Apr 6, 2023 - Technology

Upcoming life-simulation video game aims to take on The Sims

Life by You. Screenshot: Paradox Interactive

EA’s dominant life-simulation series The Sims will get a formidable challenge in September with the planned early access launch of Paradox Interactive’s Life by You for PC.

Why it matters: The legendary Sims series, which is more popular with women than most big-publisher game franchises and has sold more than 200 million copies, has largely been unrivaled since its debut in 2000.

Details: Life by You will feature a fully simulated world. All of its characters will go about their lives — from home to work to wherever else — as the game plays out, and players can click to control any of them.

  • As with The Sims, Life by You characters will be governed by a mix of basic needs, like hunger and energy, but with higher simulated life goals as well.
  • In a departure from The Sims, Life by You’s characters will speak, not with burbling Sim-speak, but in real languages. “Part of that was informed by [Ludwig] Wittgenstein’s ‘the limits of language are the limits of my world,'” Life by You creative lead (and former Sims executive producer) Rod Humble tells Axios.
  • Paradox is also promising that users who create mods, or modified/extra content, for the game will own it and be free to sell it. That contrasts with EA’s policies tightly limiting mod sales around The Sims.

What they’re saying: “I wanted the emotional center of this game to be more grown up and respect the audience's intelligence,” Humble says, reflecting the initial design goals for Life by You.

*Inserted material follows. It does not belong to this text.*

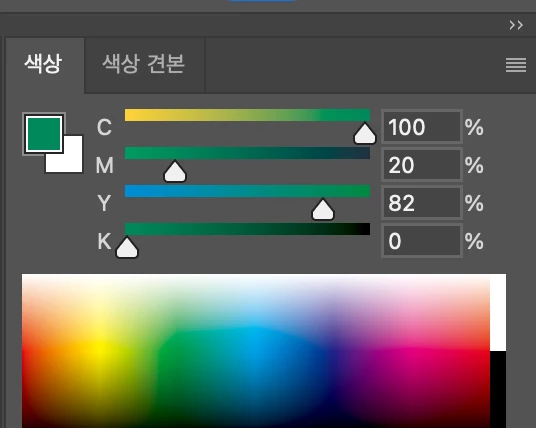
Task: Click the Cyan slider handle
Action: click(x=365, y=133)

  • That informed the take on language and a commitment to allow users to mod every aspect of the game, including its dialogue.

Between the lines: Life by You’s creators assume that their game, like The Sims, will be used as a virtual drama generator, an interactive canvas on which its users play out stories of their own.

  • With that have come expectations set by The Sims and its community of an inclusive approach. Paradox, accordingly, says its players will be able to select the gender, pronouns and sexuality of the characters they create.
  • Their game will be sex-positive. “We're a European company,” Humble says. “Our hang-ups are all around violence. This game’s got no violence. But it does come with nudity.” (The nudity will be off by default.)
  • As for whether the game will allow for abortions, one of the few taboo topics in The Sims, Humble tells Axios the game’s development team will collectively “decide how women's health and abortion rights should be represented in the game.”